Creating a Model Fish Passage Project

In September, a group of fish biologists, engineers, and farmers met at Reclamation’s Denver Technical Service to help ensure that the San Joaquin River Restoration Program’s largest engineering feat to date – developing a new stretch of river with passage for salmonids and other native fish – will pass environmental and engineering muster. And they accomplished this, in part, by building a model.

In this case, the effort involved building a 1:12 scale model of the Compact Bypass Control Structure and studying the operation of the designed fish ladder and structure control gates during multiple flow scenarios. Fish passage for juveniles, which out-migrate downstream and to the ocean, was simulated using floating beads to study the impacts of different flow scenarios to fish passage through the control structure.

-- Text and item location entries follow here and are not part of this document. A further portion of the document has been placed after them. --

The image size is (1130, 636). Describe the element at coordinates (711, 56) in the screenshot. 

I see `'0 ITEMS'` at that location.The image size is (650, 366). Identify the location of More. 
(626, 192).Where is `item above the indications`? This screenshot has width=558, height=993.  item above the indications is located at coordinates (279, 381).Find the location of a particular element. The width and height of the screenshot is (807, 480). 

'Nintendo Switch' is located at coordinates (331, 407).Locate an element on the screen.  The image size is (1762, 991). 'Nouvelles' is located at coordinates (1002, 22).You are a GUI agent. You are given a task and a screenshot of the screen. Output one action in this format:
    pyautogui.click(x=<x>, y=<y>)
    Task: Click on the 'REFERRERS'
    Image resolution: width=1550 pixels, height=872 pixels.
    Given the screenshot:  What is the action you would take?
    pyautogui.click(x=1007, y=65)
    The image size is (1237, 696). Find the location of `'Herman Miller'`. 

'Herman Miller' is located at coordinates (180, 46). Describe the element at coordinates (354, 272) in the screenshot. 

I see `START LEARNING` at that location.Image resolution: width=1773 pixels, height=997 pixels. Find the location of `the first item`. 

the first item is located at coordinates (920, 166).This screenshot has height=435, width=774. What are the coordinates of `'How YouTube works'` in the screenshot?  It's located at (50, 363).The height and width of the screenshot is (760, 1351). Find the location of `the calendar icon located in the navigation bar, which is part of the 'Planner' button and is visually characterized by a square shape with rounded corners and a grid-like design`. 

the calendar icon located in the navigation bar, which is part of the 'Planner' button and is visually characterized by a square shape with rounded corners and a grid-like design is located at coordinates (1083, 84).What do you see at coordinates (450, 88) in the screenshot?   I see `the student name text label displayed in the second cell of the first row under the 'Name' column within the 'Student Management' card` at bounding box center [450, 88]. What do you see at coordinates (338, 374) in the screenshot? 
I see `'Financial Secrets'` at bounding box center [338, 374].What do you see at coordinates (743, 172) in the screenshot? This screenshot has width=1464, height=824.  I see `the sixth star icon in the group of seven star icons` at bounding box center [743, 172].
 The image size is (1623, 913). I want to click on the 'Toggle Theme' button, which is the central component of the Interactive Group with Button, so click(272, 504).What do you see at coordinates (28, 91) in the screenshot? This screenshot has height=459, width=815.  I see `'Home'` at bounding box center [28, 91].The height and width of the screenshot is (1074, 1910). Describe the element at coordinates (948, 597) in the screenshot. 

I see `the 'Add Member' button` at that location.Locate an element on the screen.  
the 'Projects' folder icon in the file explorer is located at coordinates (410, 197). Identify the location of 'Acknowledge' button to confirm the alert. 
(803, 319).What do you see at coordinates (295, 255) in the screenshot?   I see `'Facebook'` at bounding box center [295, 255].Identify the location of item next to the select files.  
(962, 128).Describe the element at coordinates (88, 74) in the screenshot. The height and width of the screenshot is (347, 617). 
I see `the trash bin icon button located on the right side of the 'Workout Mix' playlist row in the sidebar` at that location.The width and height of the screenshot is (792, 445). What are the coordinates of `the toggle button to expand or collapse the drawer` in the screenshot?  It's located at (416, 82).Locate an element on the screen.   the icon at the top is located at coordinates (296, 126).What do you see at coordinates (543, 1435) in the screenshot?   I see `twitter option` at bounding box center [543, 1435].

The Compact Bypass Control Structure, as envisioned, will direct San Joaquin River flows into a newly created, mile-long bypass channel around Mendota Pool. A secondary control structure will maintain water levels in Mendota Pool so as to not impact agricultural diversions. When complete, the two control structures and the bypass channel, located in Reach 2B of the Restoration Area, will provide volitional fish passage for salmonids and other native fish traveling up and down the river during their life cycle while maintaining the ability to divert San Joaquin River water for agricultural needs.

Even in the advent of the computer age, physical models can still provide hydraulic data that can’t be achieved through computer simulations. Physical models have been used for decades by the Bureau of Reclamation, including massive undertakings like Glenn Canyon Dam, to test the real-time effectiveness of water projects. These models are important with helping engineers and biologists identify and refine project design prior to construction – avoiding potentially costly design flaws.